Signed-off-by: adrinjalali <adrin.jalali@gmail.com>

fairlearn/postprocessing/_threshold_optimizer.py

MiroDudik · 2020-02-04T14:45:40Z

fairlearn/postprocessing/_threshold_optimizer.py

+
+    def __init__(self, *, estimator=None, constraints=DEMOGRAPHIC_PARITY,
+                 grid_size=1000, flip=True, plot=False, random_state=None):
+


We have lost unconstrained_predictor and all of the related logic. Was this intentional? The idea is that if this argument is present, we should use it in fit to initialize self._estimator (without calling self.unconstrained_predictor.fit(...)).

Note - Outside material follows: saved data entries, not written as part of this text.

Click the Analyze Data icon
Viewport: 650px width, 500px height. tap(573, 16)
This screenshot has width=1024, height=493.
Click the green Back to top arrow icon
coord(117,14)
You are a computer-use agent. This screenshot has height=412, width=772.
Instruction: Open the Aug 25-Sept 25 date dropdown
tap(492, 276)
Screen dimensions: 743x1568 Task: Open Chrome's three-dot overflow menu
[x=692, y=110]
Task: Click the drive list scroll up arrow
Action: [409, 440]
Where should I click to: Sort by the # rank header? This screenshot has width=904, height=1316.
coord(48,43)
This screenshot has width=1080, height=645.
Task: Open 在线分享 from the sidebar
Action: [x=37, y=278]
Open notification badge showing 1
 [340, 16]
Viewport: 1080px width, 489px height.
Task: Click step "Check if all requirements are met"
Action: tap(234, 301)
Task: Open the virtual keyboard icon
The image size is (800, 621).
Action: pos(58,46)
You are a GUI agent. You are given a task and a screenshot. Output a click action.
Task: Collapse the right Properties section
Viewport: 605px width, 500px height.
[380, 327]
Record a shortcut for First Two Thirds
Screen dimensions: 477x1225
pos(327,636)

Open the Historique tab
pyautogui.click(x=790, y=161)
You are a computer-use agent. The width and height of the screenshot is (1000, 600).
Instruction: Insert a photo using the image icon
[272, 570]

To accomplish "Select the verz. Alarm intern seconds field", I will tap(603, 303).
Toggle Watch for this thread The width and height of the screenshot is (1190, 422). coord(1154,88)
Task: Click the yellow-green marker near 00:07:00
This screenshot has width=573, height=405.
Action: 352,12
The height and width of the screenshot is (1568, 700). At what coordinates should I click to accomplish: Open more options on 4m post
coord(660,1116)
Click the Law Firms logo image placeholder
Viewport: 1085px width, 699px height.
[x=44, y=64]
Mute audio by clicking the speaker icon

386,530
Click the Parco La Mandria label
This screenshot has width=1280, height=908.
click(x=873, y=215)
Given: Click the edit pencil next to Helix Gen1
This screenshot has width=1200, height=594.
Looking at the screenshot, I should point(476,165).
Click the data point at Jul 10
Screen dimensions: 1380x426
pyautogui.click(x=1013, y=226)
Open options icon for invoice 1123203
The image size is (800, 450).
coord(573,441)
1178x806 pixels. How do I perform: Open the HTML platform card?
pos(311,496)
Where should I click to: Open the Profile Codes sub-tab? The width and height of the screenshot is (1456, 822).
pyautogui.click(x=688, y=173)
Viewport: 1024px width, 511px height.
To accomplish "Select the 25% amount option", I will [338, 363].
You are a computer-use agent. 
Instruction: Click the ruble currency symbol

@adrinjalali can elaborate but from what I understand scikit-learn doesn't take already fitted models, but rather fits them itself. We can still have another version where we take an already fitted one, but it wouldn't be scikit-learn compatible. Is that about accurate?

Yes. GridSearchCV clones the estimators before fitting them, and that clears all the state they have. If we want to allow the user to re-fit on using a pre-fitted estimator, we can implement a warm_start strategy for the estimator to use the previously fitted one. But by default all of these should be fit from scratch, since grid search is fitting them on a new part of the data each time anyway.

That sounds reasonable. Would be sad to lose the existing functionality if we're planning to add it back in anyway... any chance we can add that warm start in this PR, or is that a major change?

added warm_start

Sorry for a delay on this, but I think that warm_star is confusing in this context.

Just to state the obvious: the high-level semantics of ThresholdOptimizer (after it is fitted) is really of a two-stage pipeline. The first step is implemented by self._estimator.predict(). It takes as input X and returns y. The returned y is then transformed into y' (inside self.predict()).

We would like to enable two styles of fitting this pipeline: (1) fitting both steps from the provided data; or (2) fitting only the second step from the provided data (and using the provided unconstrained_predictor as the first step). Now if I think about a warm start, I would expect re-fitting a previously fitted pipeline, using the previous pipeline as a warm start. This to me is quite different from (2), which is just fitting the second stage of the pipeline (from scratch) while keeping the first stage of the pipeline untouched.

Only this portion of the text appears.